Figs. 138-140.—Diagrammatic representation of three stages in the development of the mesoduodenum, duodenum, and pancreas leading to the secondary “retroperitoneal” position of these viscera.
Fig. 138.—Free mesoduodenum in sagittal plane, including head of pancreas between right and left layers.
Fig. 139.—Mesoduodenum folded to right; left leaf has become ventral; right dorsal, directed toward primitive prerenal parietal peritoneum.
Fig. 140.—Fixation of head of pancreas and duodenum under cover of secondary parietal peritoneum by adhesion of apposed surfaces of mesoduodenum and primitive parietal peritoneum.

Figs. 138 and 139 shows the arrangement in the cat where a free duodenum and mesoduodenum exists, with the pancreas included between its layers.[2]

It will be noticed that the duodenum in the cat can be carried over to the median line (Fig. 138) exposing the entire ventral aspect of the right kidney and the inferior vena cava beneath the primary lumbar parietal peritoneum. This manipulation will also expose the dorsal surface of the head of the pancreas, covered by what originally was the right leaf of the mesoduodenum.

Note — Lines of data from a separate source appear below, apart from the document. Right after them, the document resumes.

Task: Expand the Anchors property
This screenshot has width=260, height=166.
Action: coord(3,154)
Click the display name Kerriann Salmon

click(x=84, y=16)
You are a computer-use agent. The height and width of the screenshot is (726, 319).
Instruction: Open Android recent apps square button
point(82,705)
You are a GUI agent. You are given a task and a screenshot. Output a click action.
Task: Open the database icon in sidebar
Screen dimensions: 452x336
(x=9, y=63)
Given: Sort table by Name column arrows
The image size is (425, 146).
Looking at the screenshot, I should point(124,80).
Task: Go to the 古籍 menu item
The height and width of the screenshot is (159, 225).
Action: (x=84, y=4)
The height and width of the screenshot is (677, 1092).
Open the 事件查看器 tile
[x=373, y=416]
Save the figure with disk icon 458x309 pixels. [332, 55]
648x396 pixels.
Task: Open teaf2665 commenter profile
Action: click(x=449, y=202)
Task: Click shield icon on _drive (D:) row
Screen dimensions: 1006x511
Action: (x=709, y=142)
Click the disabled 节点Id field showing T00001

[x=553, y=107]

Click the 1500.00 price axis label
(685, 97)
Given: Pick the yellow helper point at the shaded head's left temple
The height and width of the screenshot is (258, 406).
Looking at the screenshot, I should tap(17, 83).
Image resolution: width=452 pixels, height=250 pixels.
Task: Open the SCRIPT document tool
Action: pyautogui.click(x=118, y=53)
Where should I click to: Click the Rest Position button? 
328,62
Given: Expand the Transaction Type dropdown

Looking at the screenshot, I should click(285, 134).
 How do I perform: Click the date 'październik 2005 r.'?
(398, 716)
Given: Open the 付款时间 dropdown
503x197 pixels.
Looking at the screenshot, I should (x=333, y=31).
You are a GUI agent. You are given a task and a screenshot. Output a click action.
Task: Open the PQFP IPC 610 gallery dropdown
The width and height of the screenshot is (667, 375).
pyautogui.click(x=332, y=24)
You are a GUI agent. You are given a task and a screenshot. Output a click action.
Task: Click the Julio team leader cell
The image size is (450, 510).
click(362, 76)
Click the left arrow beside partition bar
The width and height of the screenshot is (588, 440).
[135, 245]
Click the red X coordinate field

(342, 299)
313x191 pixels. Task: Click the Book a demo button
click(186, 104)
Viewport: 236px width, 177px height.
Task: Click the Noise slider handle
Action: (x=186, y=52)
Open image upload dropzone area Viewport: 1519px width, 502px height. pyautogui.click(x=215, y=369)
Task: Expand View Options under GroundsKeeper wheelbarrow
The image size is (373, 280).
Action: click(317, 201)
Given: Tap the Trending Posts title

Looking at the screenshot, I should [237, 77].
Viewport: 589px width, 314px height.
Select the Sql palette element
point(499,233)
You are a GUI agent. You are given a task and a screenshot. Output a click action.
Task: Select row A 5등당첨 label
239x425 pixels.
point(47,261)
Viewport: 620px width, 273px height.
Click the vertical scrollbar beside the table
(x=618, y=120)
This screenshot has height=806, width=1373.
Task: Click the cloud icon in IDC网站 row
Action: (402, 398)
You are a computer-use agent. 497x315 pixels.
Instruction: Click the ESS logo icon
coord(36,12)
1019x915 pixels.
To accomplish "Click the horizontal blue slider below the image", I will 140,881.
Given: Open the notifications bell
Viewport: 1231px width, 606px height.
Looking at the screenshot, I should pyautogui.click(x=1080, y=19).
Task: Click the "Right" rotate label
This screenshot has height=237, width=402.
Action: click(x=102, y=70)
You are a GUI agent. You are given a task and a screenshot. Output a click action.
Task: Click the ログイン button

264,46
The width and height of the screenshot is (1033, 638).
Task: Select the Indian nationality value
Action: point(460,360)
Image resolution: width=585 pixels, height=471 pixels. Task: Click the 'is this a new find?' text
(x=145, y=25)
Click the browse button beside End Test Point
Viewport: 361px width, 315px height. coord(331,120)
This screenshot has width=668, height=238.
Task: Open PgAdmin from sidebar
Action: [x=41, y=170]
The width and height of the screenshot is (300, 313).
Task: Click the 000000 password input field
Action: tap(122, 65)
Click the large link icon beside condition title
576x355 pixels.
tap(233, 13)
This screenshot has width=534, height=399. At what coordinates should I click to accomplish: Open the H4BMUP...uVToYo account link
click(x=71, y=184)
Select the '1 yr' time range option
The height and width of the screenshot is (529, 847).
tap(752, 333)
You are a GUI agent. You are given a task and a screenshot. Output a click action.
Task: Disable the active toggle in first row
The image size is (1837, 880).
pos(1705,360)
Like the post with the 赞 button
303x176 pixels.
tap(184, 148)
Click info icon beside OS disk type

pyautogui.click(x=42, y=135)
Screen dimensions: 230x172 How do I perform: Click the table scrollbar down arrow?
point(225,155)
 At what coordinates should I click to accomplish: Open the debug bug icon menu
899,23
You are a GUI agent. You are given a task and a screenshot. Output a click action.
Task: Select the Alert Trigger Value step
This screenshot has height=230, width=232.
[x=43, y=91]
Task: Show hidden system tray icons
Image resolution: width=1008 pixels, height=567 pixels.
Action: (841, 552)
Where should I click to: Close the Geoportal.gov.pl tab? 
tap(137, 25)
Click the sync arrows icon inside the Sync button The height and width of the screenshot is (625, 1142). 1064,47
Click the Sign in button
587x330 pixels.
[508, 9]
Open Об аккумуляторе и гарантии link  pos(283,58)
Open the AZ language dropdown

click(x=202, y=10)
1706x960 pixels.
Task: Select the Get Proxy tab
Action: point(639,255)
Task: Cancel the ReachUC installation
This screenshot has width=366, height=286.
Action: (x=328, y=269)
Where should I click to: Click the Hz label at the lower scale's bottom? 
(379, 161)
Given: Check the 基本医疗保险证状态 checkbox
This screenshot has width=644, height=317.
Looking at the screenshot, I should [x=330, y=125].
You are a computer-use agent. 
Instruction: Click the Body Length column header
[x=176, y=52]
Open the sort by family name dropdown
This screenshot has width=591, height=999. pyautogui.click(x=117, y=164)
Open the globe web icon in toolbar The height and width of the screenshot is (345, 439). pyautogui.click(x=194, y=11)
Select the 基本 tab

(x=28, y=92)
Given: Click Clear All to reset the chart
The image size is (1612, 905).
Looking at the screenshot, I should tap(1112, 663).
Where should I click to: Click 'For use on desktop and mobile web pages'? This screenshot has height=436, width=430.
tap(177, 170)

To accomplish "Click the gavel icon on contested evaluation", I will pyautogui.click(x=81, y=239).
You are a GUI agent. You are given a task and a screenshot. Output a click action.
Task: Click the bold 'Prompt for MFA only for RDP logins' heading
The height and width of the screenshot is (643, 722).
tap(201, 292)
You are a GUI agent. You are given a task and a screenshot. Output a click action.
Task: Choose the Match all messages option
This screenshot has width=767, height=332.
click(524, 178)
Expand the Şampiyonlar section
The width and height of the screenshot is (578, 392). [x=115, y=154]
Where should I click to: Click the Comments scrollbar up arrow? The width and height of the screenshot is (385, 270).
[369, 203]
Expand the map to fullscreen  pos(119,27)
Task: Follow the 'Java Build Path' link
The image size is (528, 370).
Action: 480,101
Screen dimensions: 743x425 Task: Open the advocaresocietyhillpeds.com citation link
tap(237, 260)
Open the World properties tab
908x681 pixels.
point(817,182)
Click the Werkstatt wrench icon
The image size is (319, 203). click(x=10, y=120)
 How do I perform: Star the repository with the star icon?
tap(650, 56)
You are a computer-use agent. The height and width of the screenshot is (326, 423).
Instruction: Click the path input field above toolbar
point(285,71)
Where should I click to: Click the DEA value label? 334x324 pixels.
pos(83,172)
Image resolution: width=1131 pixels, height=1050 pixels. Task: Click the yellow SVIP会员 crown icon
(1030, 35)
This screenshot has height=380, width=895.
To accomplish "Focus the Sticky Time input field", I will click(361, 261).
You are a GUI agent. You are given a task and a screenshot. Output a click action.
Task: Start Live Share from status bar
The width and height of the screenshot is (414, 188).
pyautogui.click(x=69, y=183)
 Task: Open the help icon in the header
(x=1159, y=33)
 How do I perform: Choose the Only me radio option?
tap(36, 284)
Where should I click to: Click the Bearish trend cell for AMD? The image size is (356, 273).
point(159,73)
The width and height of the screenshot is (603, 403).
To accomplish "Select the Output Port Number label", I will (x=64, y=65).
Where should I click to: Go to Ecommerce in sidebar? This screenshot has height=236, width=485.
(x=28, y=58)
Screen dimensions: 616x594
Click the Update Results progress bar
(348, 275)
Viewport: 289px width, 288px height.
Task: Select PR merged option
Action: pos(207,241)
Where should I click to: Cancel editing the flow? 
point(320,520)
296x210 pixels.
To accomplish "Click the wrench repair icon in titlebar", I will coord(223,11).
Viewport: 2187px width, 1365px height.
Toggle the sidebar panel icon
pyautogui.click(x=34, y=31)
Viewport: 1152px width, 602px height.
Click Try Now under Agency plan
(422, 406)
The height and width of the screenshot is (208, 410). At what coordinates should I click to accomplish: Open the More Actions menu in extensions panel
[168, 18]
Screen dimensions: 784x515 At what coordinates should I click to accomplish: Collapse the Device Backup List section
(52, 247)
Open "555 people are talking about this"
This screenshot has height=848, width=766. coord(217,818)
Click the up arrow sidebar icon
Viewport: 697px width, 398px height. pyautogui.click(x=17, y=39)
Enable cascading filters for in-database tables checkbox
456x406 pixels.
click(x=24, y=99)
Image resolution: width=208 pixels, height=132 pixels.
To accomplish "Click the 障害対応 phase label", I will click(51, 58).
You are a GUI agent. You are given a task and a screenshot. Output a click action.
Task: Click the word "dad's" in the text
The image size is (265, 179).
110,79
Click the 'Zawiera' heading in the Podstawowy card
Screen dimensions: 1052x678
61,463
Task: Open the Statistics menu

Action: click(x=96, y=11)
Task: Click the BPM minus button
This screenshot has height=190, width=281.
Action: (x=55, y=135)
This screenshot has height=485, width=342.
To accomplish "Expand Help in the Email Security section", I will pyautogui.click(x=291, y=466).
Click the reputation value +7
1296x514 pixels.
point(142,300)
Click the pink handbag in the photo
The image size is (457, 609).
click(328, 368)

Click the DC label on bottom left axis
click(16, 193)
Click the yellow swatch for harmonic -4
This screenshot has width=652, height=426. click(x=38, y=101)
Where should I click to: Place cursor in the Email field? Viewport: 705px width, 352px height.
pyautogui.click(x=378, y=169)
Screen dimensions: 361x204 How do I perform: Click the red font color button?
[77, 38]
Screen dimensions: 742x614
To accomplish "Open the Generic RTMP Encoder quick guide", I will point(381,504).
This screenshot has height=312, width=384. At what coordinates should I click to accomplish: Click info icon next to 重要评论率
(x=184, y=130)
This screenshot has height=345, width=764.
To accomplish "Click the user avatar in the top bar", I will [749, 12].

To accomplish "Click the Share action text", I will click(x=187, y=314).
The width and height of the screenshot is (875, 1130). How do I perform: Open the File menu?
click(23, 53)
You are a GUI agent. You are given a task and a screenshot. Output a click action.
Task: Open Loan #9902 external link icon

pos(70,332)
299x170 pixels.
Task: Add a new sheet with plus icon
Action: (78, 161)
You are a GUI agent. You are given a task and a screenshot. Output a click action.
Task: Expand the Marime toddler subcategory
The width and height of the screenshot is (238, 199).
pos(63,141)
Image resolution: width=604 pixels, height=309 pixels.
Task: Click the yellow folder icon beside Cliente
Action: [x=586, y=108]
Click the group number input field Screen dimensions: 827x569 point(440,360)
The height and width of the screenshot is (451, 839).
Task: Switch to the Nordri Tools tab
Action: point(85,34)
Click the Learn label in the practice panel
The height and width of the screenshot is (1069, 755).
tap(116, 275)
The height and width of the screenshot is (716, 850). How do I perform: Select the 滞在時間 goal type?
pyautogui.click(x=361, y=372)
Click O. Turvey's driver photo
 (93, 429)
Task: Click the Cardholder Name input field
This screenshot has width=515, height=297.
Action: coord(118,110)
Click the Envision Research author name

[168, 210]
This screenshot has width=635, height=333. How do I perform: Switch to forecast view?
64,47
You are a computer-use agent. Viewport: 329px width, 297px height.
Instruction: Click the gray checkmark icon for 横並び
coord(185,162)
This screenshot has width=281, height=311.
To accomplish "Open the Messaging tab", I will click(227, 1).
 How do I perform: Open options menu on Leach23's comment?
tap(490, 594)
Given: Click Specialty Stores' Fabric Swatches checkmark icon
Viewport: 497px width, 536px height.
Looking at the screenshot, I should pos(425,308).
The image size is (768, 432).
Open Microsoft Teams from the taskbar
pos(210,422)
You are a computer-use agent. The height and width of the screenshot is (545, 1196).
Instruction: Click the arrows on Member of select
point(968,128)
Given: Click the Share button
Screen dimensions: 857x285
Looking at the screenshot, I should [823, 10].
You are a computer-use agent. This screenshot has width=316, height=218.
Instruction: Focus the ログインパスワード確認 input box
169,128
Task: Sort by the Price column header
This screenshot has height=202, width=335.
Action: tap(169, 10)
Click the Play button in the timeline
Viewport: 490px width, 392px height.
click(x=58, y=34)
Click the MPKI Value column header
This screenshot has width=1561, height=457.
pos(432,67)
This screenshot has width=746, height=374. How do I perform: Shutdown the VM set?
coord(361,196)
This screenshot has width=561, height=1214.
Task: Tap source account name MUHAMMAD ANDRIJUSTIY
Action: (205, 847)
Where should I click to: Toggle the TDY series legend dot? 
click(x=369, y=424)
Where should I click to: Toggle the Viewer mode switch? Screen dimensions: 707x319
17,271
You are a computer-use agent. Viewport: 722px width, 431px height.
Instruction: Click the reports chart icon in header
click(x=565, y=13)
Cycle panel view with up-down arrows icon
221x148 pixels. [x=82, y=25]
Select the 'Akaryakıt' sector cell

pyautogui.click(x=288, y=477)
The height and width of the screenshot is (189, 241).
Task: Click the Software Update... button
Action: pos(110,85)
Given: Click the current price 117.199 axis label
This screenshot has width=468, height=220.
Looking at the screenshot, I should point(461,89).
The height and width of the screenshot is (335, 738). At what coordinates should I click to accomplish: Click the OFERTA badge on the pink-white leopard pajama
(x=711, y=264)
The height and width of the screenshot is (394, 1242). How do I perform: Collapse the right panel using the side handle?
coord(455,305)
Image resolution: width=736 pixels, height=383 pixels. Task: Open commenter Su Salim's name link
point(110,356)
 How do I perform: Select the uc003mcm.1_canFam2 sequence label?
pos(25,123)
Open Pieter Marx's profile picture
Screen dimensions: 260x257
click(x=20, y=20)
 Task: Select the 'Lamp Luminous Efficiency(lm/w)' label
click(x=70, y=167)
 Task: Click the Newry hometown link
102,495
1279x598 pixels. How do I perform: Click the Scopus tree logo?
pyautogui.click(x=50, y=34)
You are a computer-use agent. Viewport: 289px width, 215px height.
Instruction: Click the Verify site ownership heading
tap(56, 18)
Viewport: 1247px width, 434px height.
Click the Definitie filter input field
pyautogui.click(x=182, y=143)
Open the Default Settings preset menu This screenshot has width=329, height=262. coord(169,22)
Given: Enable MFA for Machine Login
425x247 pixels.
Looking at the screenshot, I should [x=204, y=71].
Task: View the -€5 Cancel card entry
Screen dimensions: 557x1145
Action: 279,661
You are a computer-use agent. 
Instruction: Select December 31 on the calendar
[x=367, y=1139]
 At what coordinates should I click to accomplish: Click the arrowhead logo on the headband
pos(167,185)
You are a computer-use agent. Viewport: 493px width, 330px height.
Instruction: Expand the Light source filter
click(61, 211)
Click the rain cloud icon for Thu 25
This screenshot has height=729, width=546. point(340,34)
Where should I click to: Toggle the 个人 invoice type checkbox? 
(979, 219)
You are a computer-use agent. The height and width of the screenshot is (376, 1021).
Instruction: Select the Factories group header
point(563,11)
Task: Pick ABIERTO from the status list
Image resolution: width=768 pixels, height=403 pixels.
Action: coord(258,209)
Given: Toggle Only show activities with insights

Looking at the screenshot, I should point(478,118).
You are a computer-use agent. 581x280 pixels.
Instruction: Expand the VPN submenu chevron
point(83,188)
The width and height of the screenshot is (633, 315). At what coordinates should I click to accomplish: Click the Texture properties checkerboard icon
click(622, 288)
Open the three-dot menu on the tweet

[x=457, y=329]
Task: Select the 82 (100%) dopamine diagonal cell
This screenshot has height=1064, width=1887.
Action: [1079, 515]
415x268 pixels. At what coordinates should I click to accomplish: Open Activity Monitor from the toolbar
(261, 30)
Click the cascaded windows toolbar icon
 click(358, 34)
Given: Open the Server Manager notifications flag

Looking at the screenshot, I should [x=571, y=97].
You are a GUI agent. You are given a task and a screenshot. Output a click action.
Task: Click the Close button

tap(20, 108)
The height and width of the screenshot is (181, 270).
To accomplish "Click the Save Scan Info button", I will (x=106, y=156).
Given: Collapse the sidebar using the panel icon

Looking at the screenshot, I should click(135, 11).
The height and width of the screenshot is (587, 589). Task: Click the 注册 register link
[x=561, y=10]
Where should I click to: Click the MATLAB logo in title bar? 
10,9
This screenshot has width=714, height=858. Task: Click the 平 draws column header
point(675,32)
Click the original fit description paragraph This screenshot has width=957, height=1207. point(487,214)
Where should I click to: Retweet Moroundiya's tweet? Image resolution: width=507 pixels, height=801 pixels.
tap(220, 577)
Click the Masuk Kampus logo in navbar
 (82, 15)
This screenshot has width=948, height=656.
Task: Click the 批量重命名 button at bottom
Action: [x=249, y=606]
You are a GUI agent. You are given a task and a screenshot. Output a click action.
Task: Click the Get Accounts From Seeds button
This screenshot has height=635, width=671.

Fig. 140 indicates the results of adhesion of the duodenum, pancreas and mesoduodenum to the parietal peritoneum as it normally occurs in the human subject. It will be seen that the primary parietal peritoneum can be traced mesad over the ventral surface of the right kidney as far as the point X, and that from here on to the median line the peritoneum is secondary parietal peritoneum, consisting of the visceral peritoneal investment of the ventral surface of the duodenum and of the original left leaf of the mesoduodenum, beneath which the ventral surface of the pancreas is seen. Pancreas and duodenum occupy in the adult secondarily a “retro-peritoneal” position, i. e., the peritoneum now covering the ventral surface of these viscera appears as a continuation of the parietal peritoneum, the transition between primary and secondary parietal peritoneum occurring along the line marked X in Fig. 140. The opposed peritoneal surfaces indicated by the dotted lines have become adherent and converted into loose connective tissue in which the pancreas and duodenum lie imbedded. In the human embryo this process of adhesion begins in the eighth week, starting at the duodeno-jejunal flexure and ascending gradually toward the pylorus. At the end of the fourth month the union is complete.

Proceeding caudad it will next be observed that the peritoneum of the mesentery occupies the narrow neck of the duodeno-colic isthmus, and that large vessels (the superior mesenteric) pass between its two layers at this point to supply the segments of the intestine forming the loop. In conformity with the greatly increased length of the intestine it will be found that the mesentery expands from the narrow pedicle at the neck in a fan-shaped manner in order to develop a sufficiently long margin for attachment to the intestine. The following points should be carefully borne in mind in studying the mesentery with the intestines in this position:

1. The mesentery presents two free surfaces, right and left. With the coils of the small intestine turned over to the right, the left leaf of the mesentery is turned toward the observer.